• Problem to solve: Copy the records from the line containing "The height and" through the end of the records, both ends included, and leave out the pictures.

==== Information provided ====

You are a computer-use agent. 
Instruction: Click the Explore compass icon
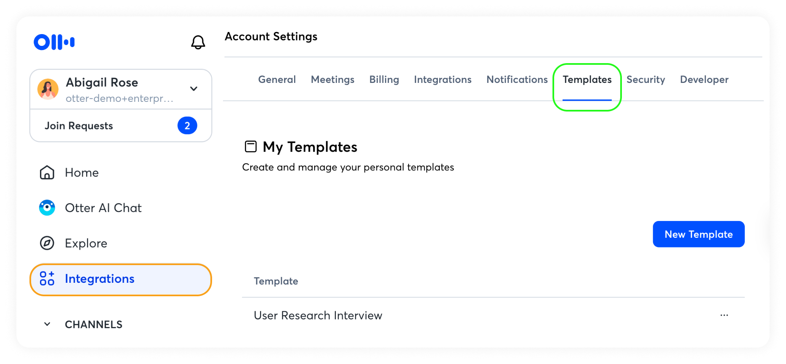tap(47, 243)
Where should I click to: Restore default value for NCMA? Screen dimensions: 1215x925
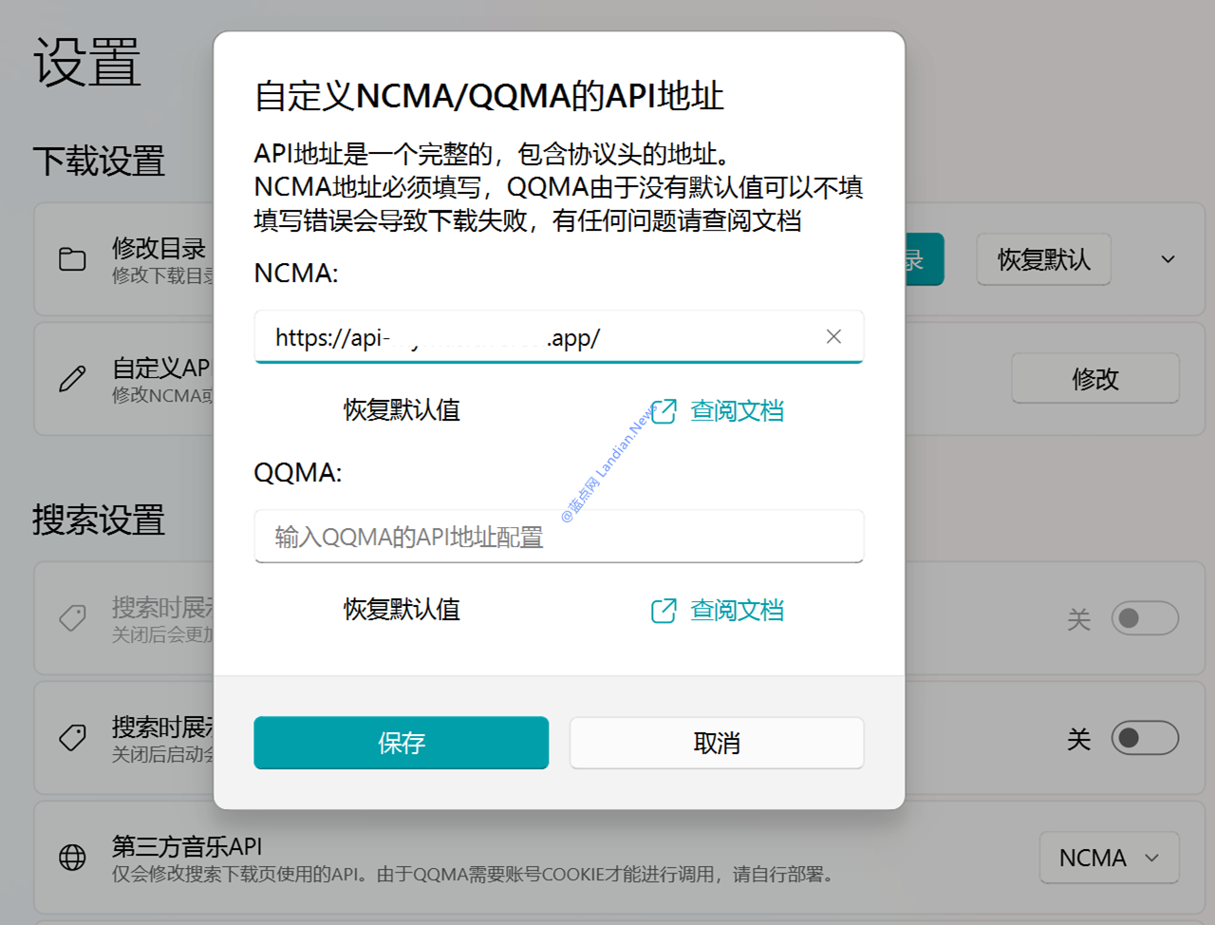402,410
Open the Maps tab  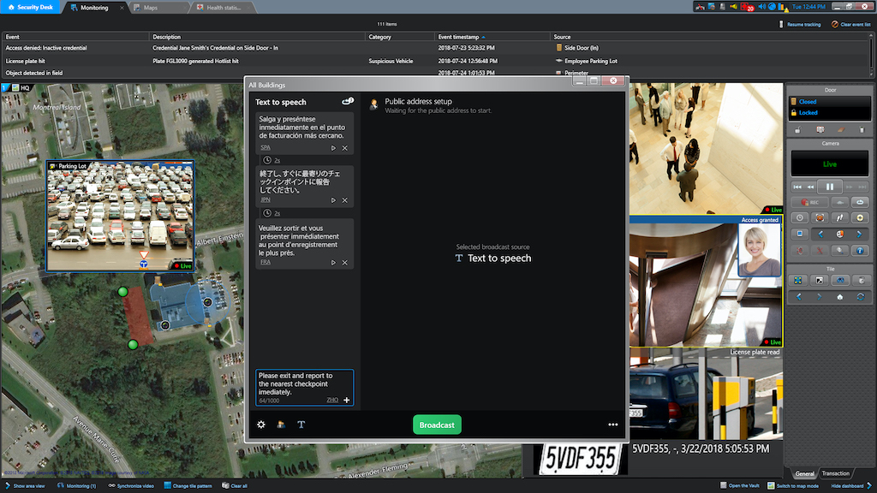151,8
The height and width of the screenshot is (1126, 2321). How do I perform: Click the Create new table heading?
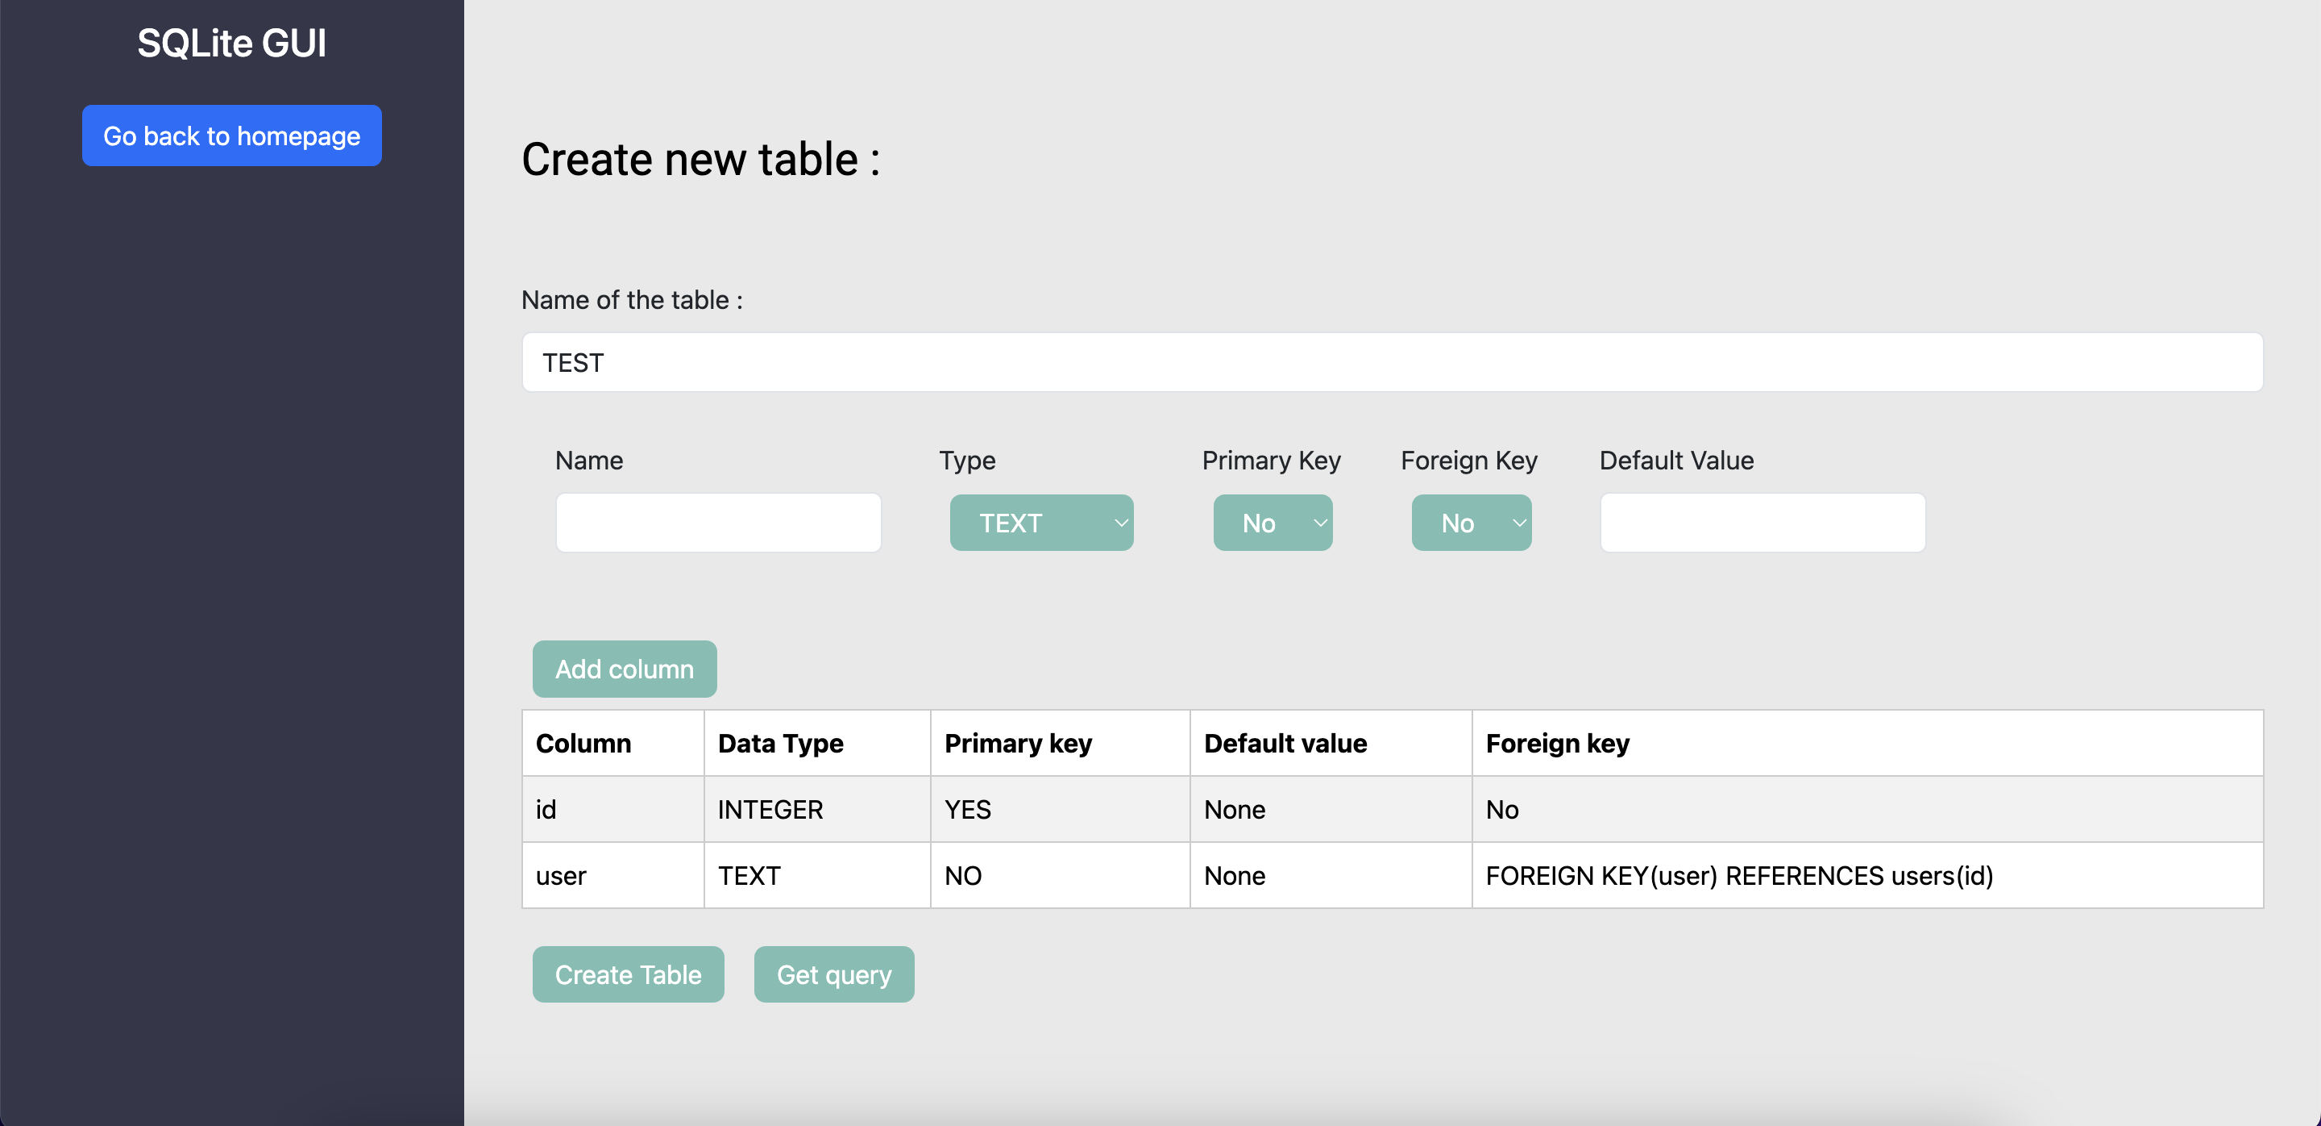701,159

====

• Problem solution:
The height and width of the screenshot is (1126, 2321). How do I perform: Click the Create new table heading?
701,159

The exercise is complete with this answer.